Making timely decisions
Decision-making processes in smaller organizations are often dramatically different from those in their larger counterparts. Big organizations are typically layered with varying levels of specialists to cover basic support functions. This may delay important decisions since the personnel authorized to resolve important issues need time to collect data and review it before taking action. Dealing with committees in a bureaucracy slows down progress. Small/medium size businesses tend to react faster as employees know their customers and their systems better, and have shorter reporting paths to decision makers.

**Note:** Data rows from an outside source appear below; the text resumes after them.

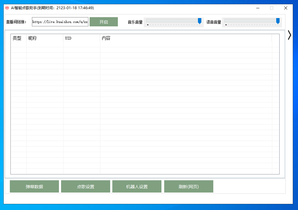Screen dimensions: 298x210
Task: Select the 昵称 column header
Action: tap(45, 38)
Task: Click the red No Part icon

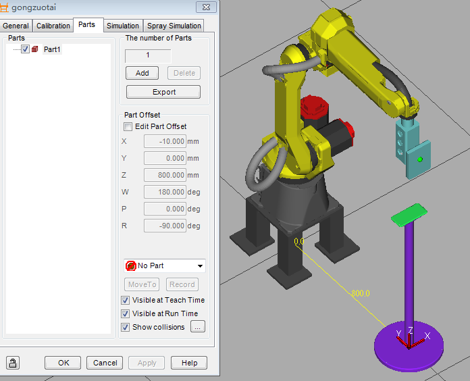Action: [x=131, y=266]
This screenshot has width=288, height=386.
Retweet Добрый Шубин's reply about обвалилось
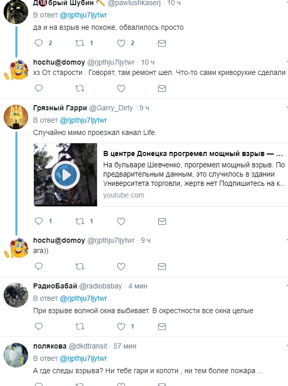pyautogui.click(x=80, y=43)
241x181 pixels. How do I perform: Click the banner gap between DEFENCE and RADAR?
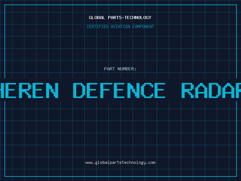point(173,91)
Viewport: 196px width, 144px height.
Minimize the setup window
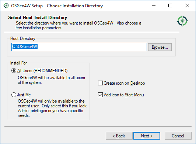[x=154, y=5]
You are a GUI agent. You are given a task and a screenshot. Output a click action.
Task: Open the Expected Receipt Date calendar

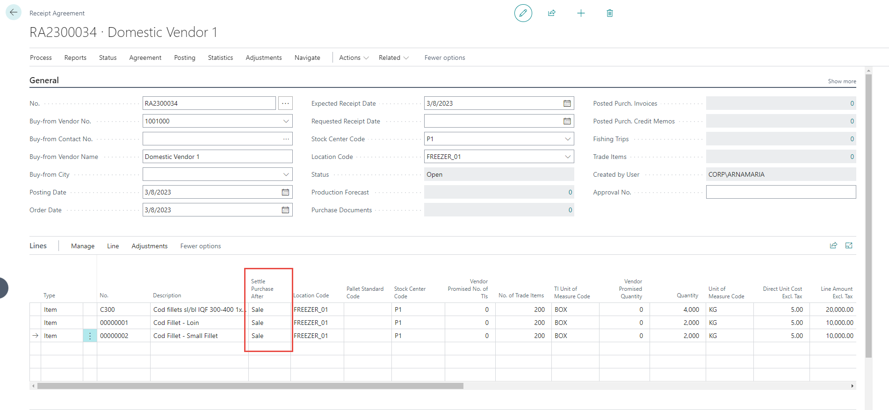point(567,103)
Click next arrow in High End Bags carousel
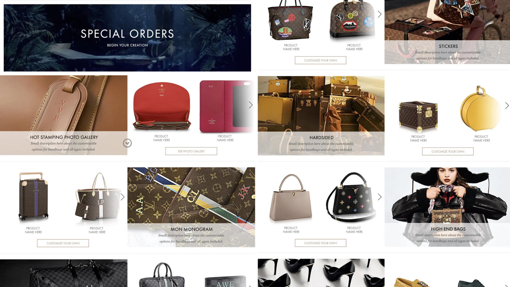The image size is (510, 287). point(380,197)
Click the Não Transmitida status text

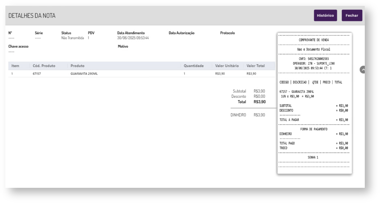pos(73,38)
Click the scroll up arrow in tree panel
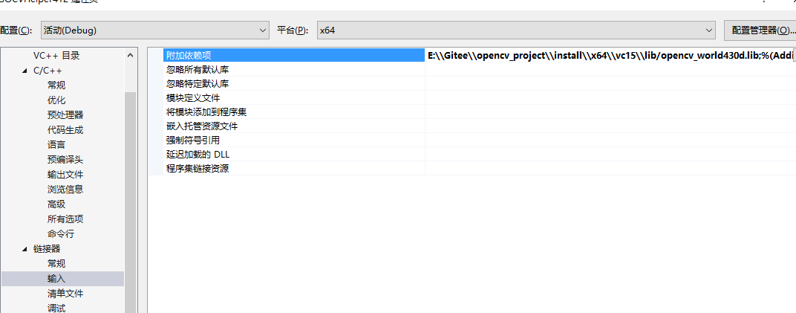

Small/medium business attract team members
One of the inherent complaints individuals make about working in large companies is that they may get lost in the machinery of big business environments. Small/medium sized businesses attract people who thrive in environments where they feel like they are part of a team. And that’s great for customer relations, especially in technical areas where the intricacies of a system make all the difference in terms of service and support. This not only boosts customer confidence, it helps further develop longstanding relationships, helping customers keep their systems running smoothly.
Small/medium businesses operate on the front lines
Top level executives at big companies are typically not directly involved with customers and everyday management issues. But they are the people making decisions that affect their customers’ present and future systems. At small/medium businesses, upper level management is usually in touch with their customers and aware of trends that impact technology implementations. This results from having first-hand conversations with customers and field personnel, auditing service calls and visiting customers in the field.
Owners have skin in the game
Dealing with the owners of a small/medium size company is far different than dealing with employees at big companies. There is no question that the mindset is different from owner to employee. Deal with an owner and you are far more likely to achieve satisfaction as they want you as a customer for life – not for a single sale or project. And ownership mindset often carries over in small/medium businesses to employees who flourish in environments that promote entrepreneurial thinking. This type of corporate culture drives customer service, support and satisfaction best. It’s another characteristic that big business strives to emulate that is integral in most small/medium businesses.
There’s no doubt that big business plays a critical role in evolving technologies like access control. But companies like Galaxy Control Systems strive to retain the small/medium company attributes that have helped its national growth and will serve its continued global growth. By structuring an international network of systems integrators and installing dealers, Galaxy has successfully modeled its customer support and technology development strategies after those which have been applied since its earliest beginnings. The key is to remember that success and growth don’t necessarily mean you have to be big or even act big. Treat every customer like they’re your biggest customer and the rest will take care of itself.